Gastroesophageal reflux (also known simply as reflux) is quite common in newborns. It is usually due to the immature digestive system of the baby, and goes away on its own in one or two years. For a newborn with reflux, treatment will vary based on a number of factors, including the severity of symptoms and the age of the baby.
In some cases, treatment may not be necessary, because reflux often improves on its own. In these cases, feeding and sleeping modification may be all that is needed.

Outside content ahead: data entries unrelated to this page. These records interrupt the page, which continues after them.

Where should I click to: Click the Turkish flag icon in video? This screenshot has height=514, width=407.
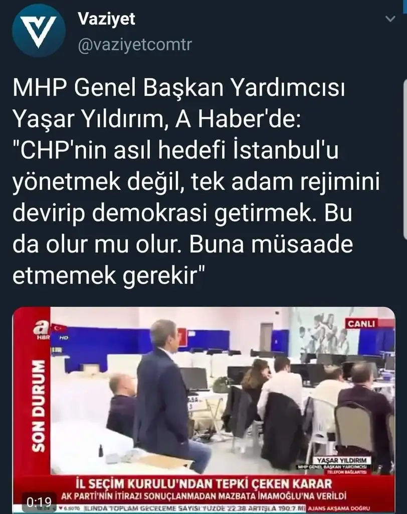[x=60, y=327]
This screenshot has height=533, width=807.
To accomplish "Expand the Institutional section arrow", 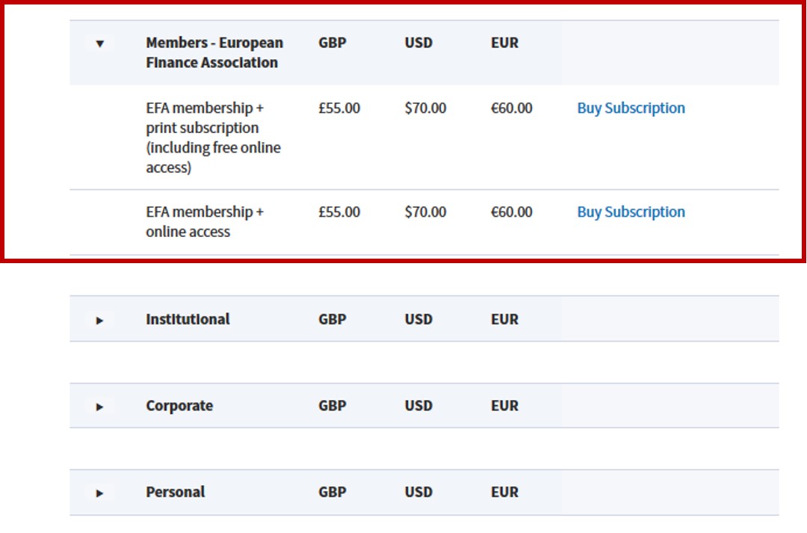I will (x=100, y=321).

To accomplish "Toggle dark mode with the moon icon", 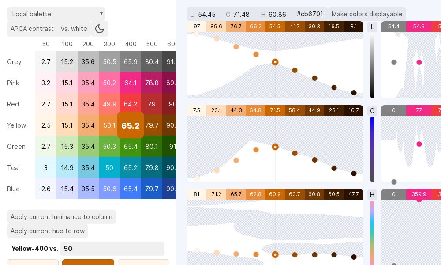I will [100, 29].
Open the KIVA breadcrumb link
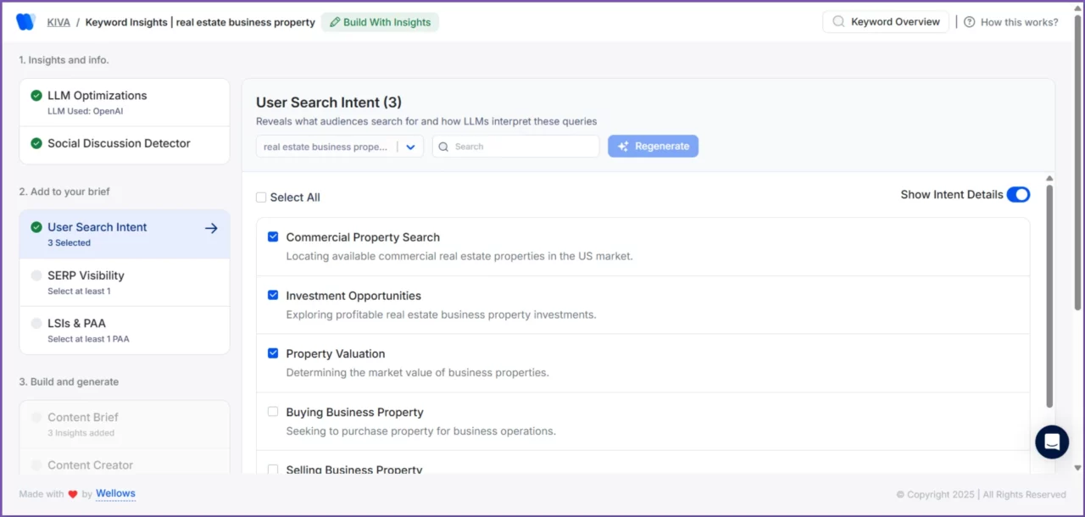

What Is Gastroesophageal Reflux?

Gastroesophageal reflux occurs when stomach contents come back up into the esophagus (the tube that connects the mouth to the stomach) during or after a meal. A ring of muscle at the bottom of the esophagus opens and closes to allow food to enter the stomach. This ring of muscle is called the lower esophageal sphincter (LES).
This sphincter opens to release gas after meals in normal infants, children, and adults. When the sphincter opens in infants, the stomach contents often go up the esophagus and out the mouth (through spitting up or vomiting). Reflux can also occur when babies cough, cry, or strain.

What Are the Symptoms?

Spitting, vomiting, and coughing are all common symptoms that a newborn with gastroesophageal reflux might have. In a small number of newborns, reflux symptoms may be more serious. Examples of these symptoms can include:
  • Poor growth due to an inability to hold down enough food
  • Irritability or refusing to feed due to pain
  • Blood loss from acid burning the esophagus
  • Breathing problems.
When these symptoms occur, it is possible that the infant has gastroesophageal reflux disease, or GERD for short.